He’s back on the bed staring at the ceiling when he hears it. It’s faint and sounds far away, but then the sealed window opens. Jack rolls off the bed and ducks down on the opposite side of the mattress, looking around for something he can use as a weapon. He hears feet on the ground, moving across the carpet slowly. One sound might bring the guards in. 

“Jack.”

Jack frowns then his eyebrows lift sharply. He lifts his head over the mattress and David is standing there, burnished gold in the light from the bedside lamp. “You’re in the wrong room. Michelle is the next floor down.”

“I’m not looking for her. I’m looking for you.”

“Ah.” Jack nods. “Here to do your king’s bidding? I’d hoped you’d figured him out by now. He’s not the benevolent ruler he pretends to be, not kind and forgiving. At least not to everyone. No. Those who betray him… Well, they’re given a punishment that fits a crime. Not necessarily the one they’ve been arrested for.”

David tilts his head, looking Jack over. “I deserted your father. I told him I would help him get his throne back from your uncle and then I would leave. I have no more use for Silas -- his ways or his rule.”

“Me, you mean. Not my uncle.”

“That remains to be seen.” David walks to the desk and leans against it. He crosses his arms over his chest and his feet at the ankles. His gaze never leaves Jack, though it’s assessing, not wary. “When we first thought Silas was dead and you took his seat, do you remember what you said? What you did?”

Jack nods jerkily. The memory is etched in his brain. It was his moment to turn everything around, to be the person Joseph might have wanted him to be. To be the person that could be with Joseph. “I said we were brothers. I said we would work together to find peace.”

“Did you mean it?”

“My uncle swore he would get me the crown. He had every intention of me wearing it the way he wished. I didn’t. I lost men.” Jack swallows hard. “My men. My father and mother both wanted me to accept responsibility for that. No matter that I would have died in their place. They didn’t care about the dead, and my uncle wanted to keep the war going so more and more men could die.” 

“And you?”

“I wanted people to stop dying. I wanted people to…” Clearing his throat, Jack looks up at the ceiling. “All I ever wanted to do was live. Really live. I wanted everyone to have that chance.”

“Because of your… Friend?”

“Lover.”

David is silent for a moment, and Jack waits. He’s tired of lying and either the truth will save him or destroy him. Either way it would be better than this half-life. Finally David nods. “And the rest? Are we brothers?”

Jack’s gaze snaps back to David. “I imagine that’s up to you. You’re the free man. I’m nothing but a hostage, a prisoner with no chance of parole. My treason is far worse than your blood brother’s ever was. This is my prison. My coffin. It would be wisest of you to be glad we have no true bond.”

“I ask again, Jack. Are we brothers?” David says each word slowly to emphasize it. “They say I am the next chosen of God to be king. I will not fight Silas unless he brings the war to me, but I will need men by my side. Men I can trust. Men I do trust.”

“You know the things I’ve done. The things I’m capable of.”

“I know that you stood up to your father in that courtroom to save my life. I know you did your best to bring down the man whose respect you craved more than anything. I _believe_ that what is right will come just as easily to you. Easier. I believe the signs that led me here.” David stands straight and walks over to Jack, staring him straight in the eye. “Tell me, Jack Benjamin, former Prince and almost King of Shiloh. Are you my brother?”

Jack doesn’t speak for a long time before extending his hand to David. They grasp forearms and hold each other’s gazes. Finally Jack nods. “I am.”

**

They leave for Gath that night. Jack takes nothing with him but a bag of his clothes. When they reach the ground, David looks at him for a long moment then pulls a his sidearm. He carefully turns it around, handing it to Jack butt-first. It’s aimed at David’s heart. 

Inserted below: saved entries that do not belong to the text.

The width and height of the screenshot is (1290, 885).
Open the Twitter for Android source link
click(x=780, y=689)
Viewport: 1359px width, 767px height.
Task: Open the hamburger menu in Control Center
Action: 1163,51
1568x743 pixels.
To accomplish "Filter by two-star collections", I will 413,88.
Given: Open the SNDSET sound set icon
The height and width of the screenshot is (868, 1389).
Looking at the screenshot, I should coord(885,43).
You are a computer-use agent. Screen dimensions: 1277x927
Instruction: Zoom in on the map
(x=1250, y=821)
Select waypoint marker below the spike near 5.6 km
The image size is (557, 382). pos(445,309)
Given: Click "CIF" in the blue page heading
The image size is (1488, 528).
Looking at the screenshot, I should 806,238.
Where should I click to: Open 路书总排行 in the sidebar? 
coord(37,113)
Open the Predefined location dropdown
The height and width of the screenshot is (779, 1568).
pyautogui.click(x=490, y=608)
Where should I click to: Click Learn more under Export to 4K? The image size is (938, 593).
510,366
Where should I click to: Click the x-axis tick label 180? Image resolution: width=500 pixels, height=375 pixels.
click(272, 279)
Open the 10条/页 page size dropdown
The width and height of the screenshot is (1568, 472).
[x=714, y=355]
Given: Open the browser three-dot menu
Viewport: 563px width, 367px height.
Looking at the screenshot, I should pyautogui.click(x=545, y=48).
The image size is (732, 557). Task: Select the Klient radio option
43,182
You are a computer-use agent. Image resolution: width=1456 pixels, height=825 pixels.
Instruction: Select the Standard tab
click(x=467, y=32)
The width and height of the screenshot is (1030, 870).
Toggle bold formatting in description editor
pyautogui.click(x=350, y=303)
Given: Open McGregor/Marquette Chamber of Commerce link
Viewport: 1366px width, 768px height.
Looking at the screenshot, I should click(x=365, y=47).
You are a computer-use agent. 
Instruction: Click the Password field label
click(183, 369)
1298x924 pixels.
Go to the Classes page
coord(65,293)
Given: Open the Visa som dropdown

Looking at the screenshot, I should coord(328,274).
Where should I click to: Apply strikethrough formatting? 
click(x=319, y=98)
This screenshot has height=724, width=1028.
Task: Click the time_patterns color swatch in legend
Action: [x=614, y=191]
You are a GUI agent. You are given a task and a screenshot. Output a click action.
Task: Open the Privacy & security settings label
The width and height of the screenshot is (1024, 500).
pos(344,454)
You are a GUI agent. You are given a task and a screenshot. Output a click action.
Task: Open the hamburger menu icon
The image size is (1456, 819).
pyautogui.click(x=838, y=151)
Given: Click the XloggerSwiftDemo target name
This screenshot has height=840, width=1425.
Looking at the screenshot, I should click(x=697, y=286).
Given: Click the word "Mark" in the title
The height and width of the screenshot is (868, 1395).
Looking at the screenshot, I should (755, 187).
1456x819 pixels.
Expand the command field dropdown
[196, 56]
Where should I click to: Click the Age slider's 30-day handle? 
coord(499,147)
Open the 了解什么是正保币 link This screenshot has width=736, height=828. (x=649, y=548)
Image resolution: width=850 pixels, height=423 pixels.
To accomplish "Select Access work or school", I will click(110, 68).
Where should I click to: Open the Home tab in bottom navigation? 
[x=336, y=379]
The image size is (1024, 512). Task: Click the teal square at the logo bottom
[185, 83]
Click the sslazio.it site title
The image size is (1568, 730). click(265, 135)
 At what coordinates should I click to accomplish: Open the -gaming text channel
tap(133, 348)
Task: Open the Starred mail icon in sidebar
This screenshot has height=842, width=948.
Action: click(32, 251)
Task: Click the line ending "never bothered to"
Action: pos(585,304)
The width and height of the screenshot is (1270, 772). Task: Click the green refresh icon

For a moment Jack wonders. He will never be king. God had shown him by not showing him, and Silas - whatever God might think of him and his ways - is the chosen one. And David after him. Jack takes the gun and thrusts it into the waistband of his pants, lacking anywhere else to put it. 

“Lead on, my king.”

David shakes his head. “Brother. And only that.”

Jack nods and lets David lead them. There is a jeep inside the driveway of the palace, Shiloh plates and insignia. Jack pulls up at a dead stop and glances at David. He reaches back for his weapon, convinced he’s walked into a trap. Boyden and Klotz are standing in the small guardhouse, looking everywhere but at David. 

“You know,” Boyden says slowly, and Jack knows it’s clearly for his benefit. He probably doubts Jack knows he exists. Jack does, if only for the reason that both he and Klotz had wrestled him through the gates into the house while he was in a drugged or drunken stupor more than once. He remembers, after one particularly bad night, he’d sent them a cake. “It’s damned quiet tonight.”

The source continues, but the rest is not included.